Although this post was inspired by reading the Onion article 'Japan Allies With White Supremacists In Well-Thought-Out Scheme' (and namely its last line and Aryan supermen wipe out the undesirable mud races one by one, your like will surely survive to be among the last to be exterminated.") it got me thinking about how the uneasy alliance would evolve following a victory by the Axis powers. Naturally, the plausibility of an Axis victory is a hotly contested subject on this board, so for the sake of discussion let's do the generic peace w/ Britain and Rump USSR in Europe scenario to fulfil the German part. Japan, obviously, is harder - lets just assume that greater US isolationism (which also causes the UK to be starved out) means that Japan gets away with a couple of naughty acquisitions and perhaps a push into Russia when it becomes clear that the time has come.
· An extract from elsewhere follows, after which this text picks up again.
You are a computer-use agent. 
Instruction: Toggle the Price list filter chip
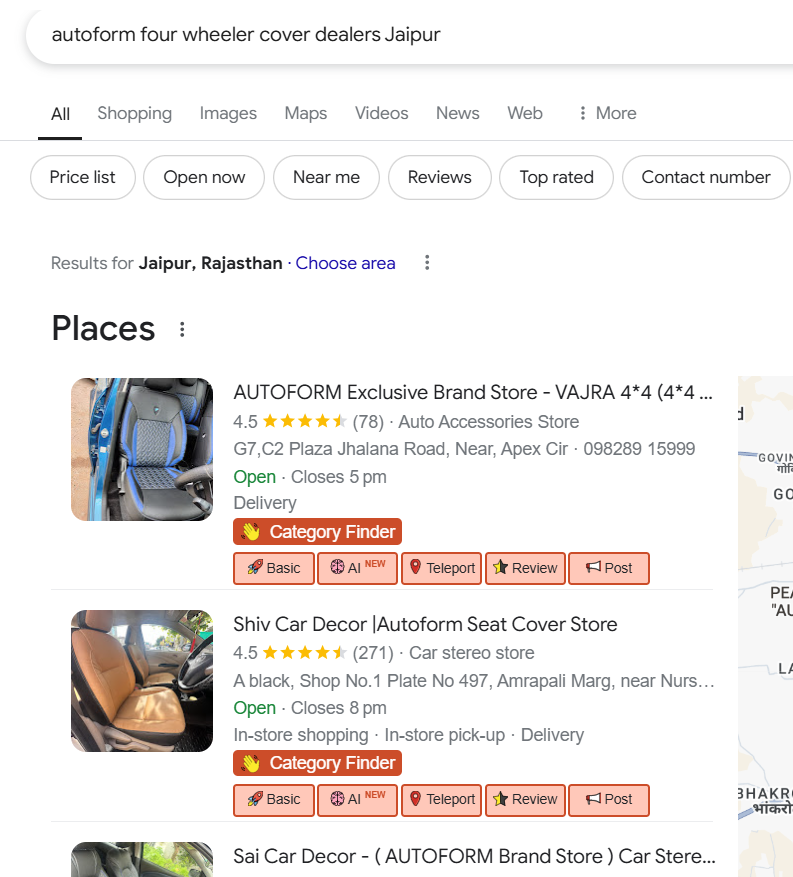pyautogui.click(x=83, y=177)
Now both countries have achieved their war aims (or at least in Japan's case, are surviving), the key cause for their alliance is void; after all, the Axis was, officially, an anti-Comintern pact. These friends of convenience have now lost their convenience. Once this has fallen apart, the problem of the huge differences between the two empires becomes clear. Over the short and long term, this leads to various possibilities:
- I guess in the short run there'd be joint parades and handshakes and stuff, and I can't imagine the pact would be formally broken, but what little co-operation that had occured during the war would stop as both sides try to consolidate their gains.
- Given the huge distance between the two powers, and their limited power projection, it would take some time before any possible flashpoints occured on shared borders - however, all sorts of contention could occur with regards to trade, or how each party carries itself in its occupied zones; given that the US (and to some extent, the British Empire) is still in the picture, the two might well stay together in a revitalised anti-Jewish or anti-Imperialist pact or whatever they want to call it.
- The biggest problem with this scenario comes with the unknown nature, rife with butterflies, of the Reich or Japan in the '50s and 60's - all sorts of different tangents might be taken - 'moderates' such as Bormann or Speer, for example, would probably be more likely to tolerate their 'subhuman' allies than rabid fanatics like Himmler or Heydrich; similarly, the more militaristic within Japan may now contract a fatal dose of victory disease and start pushing their luck (much as they did with America's 'sleeping giant' in our timeline) - in The Ultimate Solution (which presents a highly unrealistic Axis world domination), for example, Heydrich's 'Contraxists' eventually lead the world into nuclear war in the 1960s by striking a similarly nuclear Japan.
Of course, in this situation, all this may never happen - the great distances between the two, and the fact that they'd already pushed their luck massively, might mean that they get on relatively peacefully despite their obvious differences. Obviously, I'm no expert but I'd love to hear your ideas on how it'd go.